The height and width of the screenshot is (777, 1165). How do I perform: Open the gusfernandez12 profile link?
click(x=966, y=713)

---

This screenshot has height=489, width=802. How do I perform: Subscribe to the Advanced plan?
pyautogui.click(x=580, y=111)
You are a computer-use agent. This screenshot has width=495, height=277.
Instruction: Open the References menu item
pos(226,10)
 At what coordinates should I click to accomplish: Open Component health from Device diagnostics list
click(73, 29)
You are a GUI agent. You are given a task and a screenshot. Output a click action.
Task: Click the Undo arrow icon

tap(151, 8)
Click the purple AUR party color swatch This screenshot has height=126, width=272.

...

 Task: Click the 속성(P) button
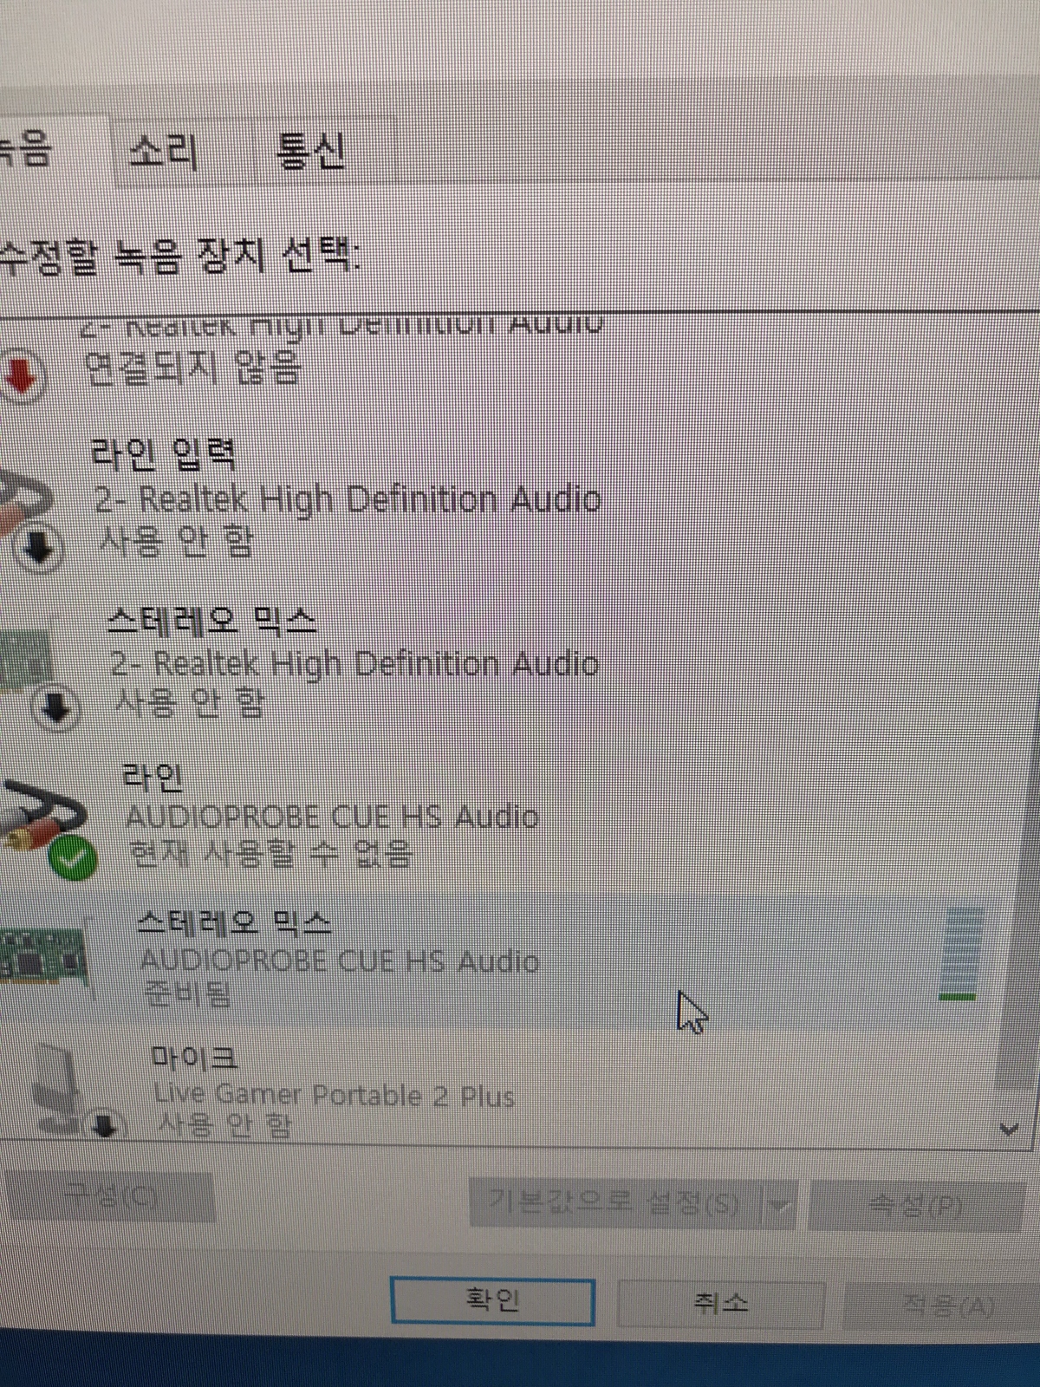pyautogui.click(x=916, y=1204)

* **Assigned task**
Once you reach the line with "Task: Click the Undo arrow icon" in the data above, copy it and every line after it exactly, up to and including the line with "Click the purple".

* **Output below**
Task: Click the Undo arrow icon

tap(151, 8)
Click the purple AUR party color swatch This screenshot has height=126, width=272.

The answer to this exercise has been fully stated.